* [Exercise description]: Look through the lines below; wherever the word "will" appears, copy that line.

Records from a collection:
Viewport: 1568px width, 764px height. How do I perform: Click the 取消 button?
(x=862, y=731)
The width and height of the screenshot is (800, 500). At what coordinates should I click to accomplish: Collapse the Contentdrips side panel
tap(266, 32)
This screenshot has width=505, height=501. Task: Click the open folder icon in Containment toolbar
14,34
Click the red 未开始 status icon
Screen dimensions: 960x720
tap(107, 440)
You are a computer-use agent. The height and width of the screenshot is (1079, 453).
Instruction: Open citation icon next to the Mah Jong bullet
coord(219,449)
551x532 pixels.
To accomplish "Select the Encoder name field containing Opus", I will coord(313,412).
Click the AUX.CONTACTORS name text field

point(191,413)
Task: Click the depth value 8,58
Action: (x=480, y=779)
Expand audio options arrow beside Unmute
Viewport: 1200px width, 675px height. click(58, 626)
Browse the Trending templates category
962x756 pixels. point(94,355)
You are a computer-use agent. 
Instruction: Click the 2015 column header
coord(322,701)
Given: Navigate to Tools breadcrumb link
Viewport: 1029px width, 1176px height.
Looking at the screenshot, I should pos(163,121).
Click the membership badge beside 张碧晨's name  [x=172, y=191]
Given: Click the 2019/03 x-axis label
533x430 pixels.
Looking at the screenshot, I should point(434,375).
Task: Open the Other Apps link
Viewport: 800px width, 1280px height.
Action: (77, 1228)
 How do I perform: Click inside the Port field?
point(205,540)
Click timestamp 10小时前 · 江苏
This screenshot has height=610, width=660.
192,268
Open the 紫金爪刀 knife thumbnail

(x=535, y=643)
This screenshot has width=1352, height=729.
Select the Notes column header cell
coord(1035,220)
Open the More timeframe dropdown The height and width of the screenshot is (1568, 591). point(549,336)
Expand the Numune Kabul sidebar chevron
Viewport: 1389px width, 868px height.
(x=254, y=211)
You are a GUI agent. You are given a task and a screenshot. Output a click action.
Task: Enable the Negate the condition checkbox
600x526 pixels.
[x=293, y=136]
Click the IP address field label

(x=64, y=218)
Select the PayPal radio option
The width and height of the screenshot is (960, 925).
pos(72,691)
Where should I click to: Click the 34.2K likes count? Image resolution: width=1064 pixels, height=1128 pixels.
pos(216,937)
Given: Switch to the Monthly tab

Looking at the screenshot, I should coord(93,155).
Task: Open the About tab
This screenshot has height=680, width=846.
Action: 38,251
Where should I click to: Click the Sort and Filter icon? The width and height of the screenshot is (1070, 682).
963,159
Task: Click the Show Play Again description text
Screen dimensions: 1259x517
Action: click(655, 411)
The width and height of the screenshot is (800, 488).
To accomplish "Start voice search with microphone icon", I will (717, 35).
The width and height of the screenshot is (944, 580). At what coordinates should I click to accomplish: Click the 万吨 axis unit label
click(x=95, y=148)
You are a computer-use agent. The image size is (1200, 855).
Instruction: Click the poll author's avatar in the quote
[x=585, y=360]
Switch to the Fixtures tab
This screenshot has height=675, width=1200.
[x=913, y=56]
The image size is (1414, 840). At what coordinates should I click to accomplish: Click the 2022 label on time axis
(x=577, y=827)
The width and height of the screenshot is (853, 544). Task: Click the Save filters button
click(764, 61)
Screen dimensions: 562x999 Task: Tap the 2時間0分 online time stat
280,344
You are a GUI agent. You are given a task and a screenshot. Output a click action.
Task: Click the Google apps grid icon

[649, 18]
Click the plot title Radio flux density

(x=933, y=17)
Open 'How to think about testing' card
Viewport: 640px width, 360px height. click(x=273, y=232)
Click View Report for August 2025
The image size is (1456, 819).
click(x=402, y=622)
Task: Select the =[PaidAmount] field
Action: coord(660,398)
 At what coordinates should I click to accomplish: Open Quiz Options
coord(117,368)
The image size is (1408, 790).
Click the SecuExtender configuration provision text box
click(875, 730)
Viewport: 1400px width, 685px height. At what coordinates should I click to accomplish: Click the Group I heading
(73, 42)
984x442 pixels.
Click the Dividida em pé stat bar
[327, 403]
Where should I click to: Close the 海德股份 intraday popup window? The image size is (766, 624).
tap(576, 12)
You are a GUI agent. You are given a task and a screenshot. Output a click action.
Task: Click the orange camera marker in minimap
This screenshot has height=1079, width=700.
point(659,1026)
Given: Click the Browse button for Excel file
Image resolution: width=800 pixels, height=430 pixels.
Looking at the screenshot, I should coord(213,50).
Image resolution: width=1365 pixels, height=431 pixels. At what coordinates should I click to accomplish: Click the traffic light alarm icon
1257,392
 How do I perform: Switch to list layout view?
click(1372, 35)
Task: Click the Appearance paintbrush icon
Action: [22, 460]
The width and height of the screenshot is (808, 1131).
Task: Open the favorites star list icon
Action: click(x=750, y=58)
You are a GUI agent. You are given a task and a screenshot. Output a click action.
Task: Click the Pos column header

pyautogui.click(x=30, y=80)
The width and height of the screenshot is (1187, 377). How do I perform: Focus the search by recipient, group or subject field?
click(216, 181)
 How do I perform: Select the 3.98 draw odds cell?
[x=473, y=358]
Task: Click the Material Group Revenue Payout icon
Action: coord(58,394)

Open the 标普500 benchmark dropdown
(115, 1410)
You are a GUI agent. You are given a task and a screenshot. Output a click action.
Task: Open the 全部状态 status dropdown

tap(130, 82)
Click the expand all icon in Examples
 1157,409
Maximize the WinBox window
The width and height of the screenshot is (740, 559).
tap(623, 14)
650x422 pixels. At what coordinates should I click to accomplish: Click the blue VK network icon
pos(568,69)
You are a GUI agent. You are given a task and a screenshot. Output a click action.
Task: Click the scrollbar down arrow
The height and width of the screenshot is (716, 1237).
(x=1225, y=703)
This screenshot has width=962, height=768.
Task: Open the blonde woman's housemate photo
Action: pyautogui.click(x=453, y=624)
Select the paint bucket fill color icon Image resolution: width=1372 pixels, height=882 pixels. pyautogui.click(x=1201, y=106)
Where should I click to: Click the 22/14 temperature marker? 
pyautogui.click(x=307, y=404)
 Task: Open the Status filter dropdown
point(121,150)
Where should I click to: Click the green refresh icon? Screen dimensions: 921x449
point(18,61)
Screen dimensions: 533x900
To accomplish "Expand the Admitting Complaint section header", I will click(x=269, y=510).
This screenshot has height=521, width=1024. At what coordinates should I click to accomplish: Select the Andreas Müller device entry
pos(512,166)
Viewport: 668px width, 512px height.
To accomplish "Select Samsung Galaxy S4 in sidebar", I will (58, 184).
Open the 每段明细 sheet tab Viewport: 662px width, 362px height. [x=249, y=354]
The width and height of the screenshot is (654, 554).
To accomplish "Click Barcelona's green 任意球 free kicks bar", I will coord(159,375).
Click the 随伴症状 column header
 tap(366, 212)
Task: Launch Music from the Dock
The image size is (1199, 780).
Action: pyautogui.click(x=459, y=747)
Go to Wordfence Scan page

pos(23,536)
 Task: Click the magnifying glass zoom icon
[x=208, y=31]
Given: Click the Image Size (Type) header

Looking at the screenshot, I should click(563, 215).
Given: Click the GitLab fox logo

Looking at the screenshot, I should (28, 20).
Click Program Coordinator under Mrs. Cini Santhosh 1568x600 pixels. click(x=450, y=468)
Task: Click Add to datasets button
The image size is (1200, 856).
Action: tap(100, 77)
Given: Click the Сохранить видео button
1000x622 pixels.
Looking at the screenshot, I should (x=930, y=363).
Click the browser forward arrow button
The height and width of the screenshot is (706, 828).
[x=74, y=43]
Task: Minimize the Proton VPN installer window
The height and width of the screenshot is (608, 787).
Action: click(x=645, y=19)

* [Final answer]:
To accomplish "Select the Encoder name field containing Opus", I will coord(313,412).
To accomplish "Start voice search with microphone icon", I will (717, 35).
To accomplish "Expand the Admitting Complaint section header", I will click(x=269, y=510).
To accomplish "Select Samsung Galaxy S4 in sidebar", I will (58, 184).
To accomplish "Click Barcelona's green 任意球 free kicks bar", I will coord(159,375).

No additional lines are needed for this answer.